Dernière mise à jour : 19 août 2021

Août 2020

Nocturne – Lili Boulanger

Pastorale, Forlane – Germaine Tailleferre

Sonate pour flûte et piano (Andantino con moto, Scherzo-Vivace, Adagio, Finale-Moderato) – Mel Bonis Sonate pour flûte et piano (Con spirito, Lento, Presto) – Lita Grier

Atacama (Capricho, Nocturno, Volante) – Nancy Galbraith

Erin K. Murphy (flûte) et Kirstin Ihde (piano)



Comme en écho au disque conçu par Juliette Hurel et Hélène Couvert pour Alpha [voir notre compte-rendu], l’album des Américaines Erin K. Murphy et Kirstin Ihde nous fait entrer dans l’univers de compositrices nées des deux côtés de l’Atlantique grâce au Nocturne, ici pour flûte et piano, de Lili Boulanger (1893-1918). De l’atmosphère à la fois paisible et intime du début, rythmé par les tranquilles accords du piano, la flûte nous transporte progressivement vers l’agitation du lever du jour, puis nous replonge dans le calme de la nuit.

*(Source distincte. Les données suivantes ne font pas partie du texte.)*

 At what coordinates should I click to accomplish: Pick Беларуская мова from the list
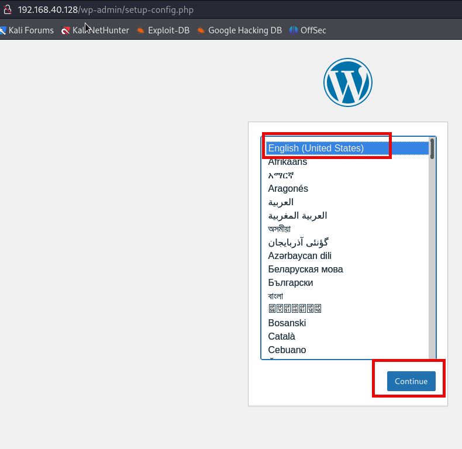pos(305,270)
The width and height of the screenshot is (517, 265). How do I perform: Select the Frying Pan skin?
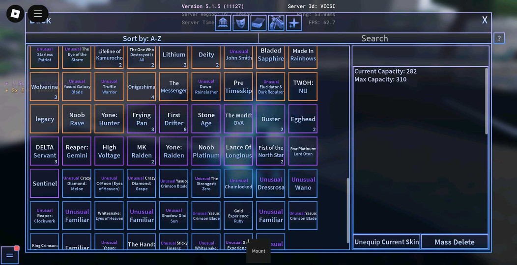pos(142,119)
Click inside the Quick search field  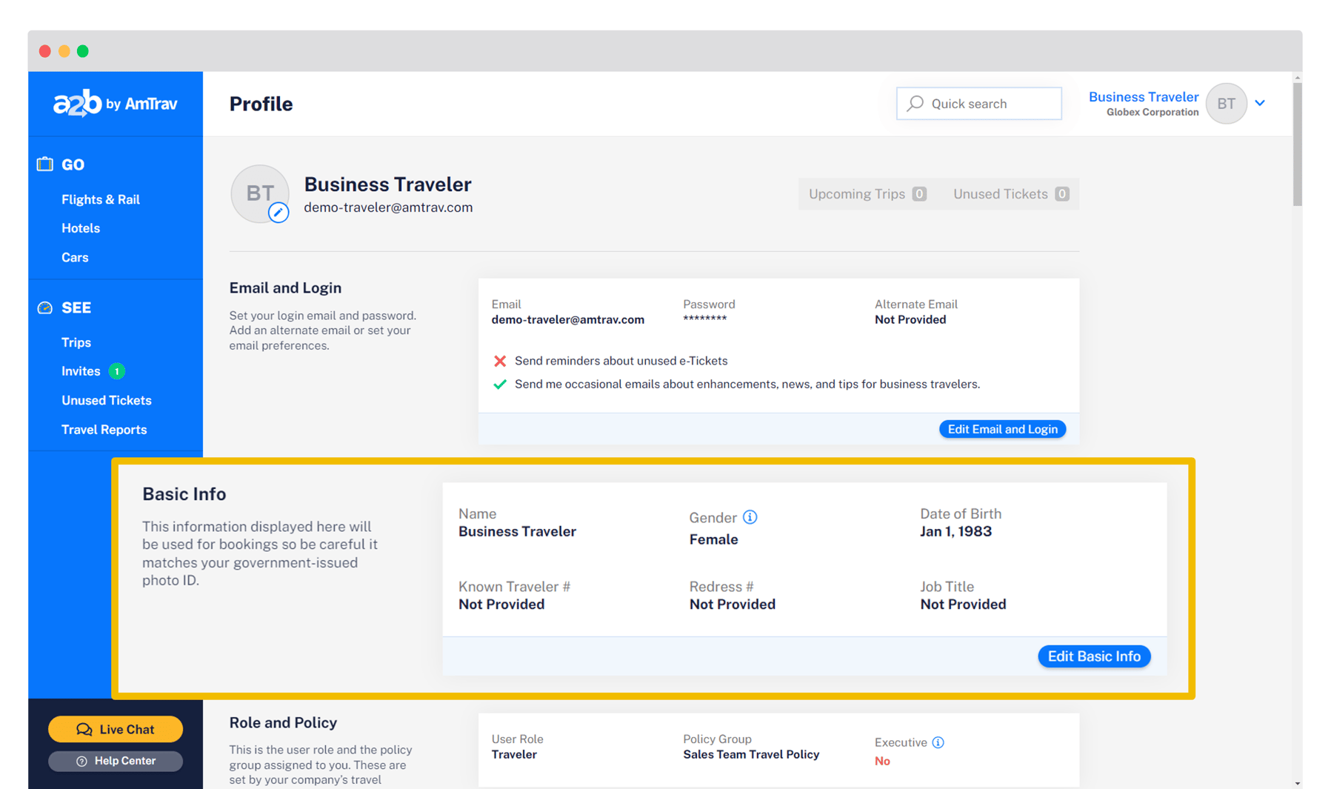coord(978,103)
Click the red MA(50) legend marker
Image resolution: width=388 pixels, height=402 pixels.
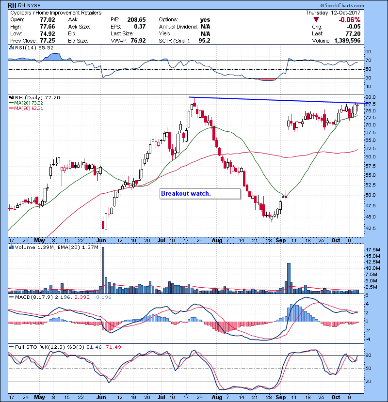click(x=11, y=108)
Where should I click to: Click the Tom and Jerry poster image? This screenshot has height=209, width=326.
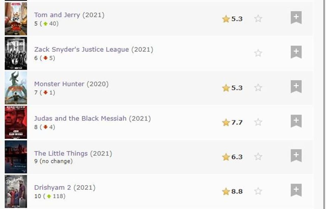point(16,19)
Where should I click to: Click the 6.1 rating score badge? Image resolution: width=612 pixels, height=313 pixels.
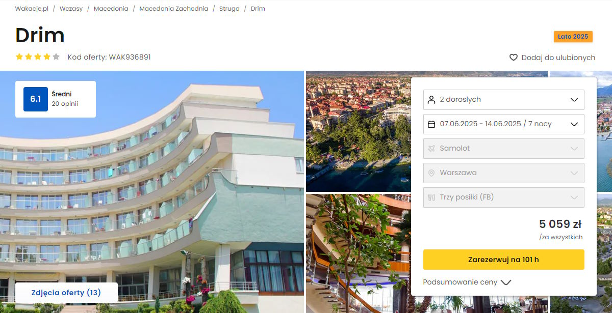click(36, 99)
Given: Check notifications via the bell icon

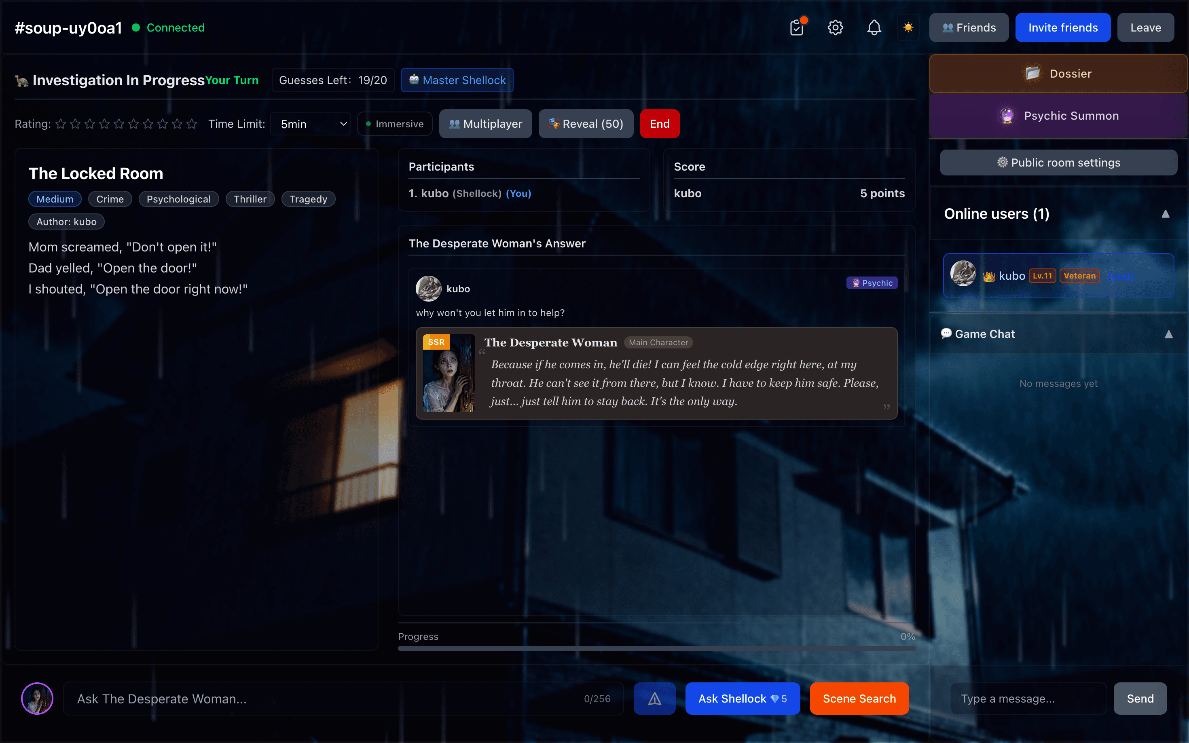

La première partie du disque prolonge son exploration de la musique française moderne avec deux pièces de Germaine Tailleferre (1892-1983), plus connue que sa collègue Lili Boulanger en raison de sa participation au Groupe des Six, dont elle était le seul membre féminin. L’interprétation toujours juste, puissante et subtile de Kirstin Ihde contraste avec le jeu de la flûtiste, qui sonne un peu trop forcé. Peut-être est-ce dû à une captation très proche d’Erin K. Murphy. L’interprète ne convainc en tout cas pas complètement, ne parvenant pas vraiment à rendre la tranquillité de la “Pastorale”, notamment dans son solo, à force de vibrato. La “Forlane” offre une interprétation déjà plus sobre, et nous entraîne grâce à son rythme dansant.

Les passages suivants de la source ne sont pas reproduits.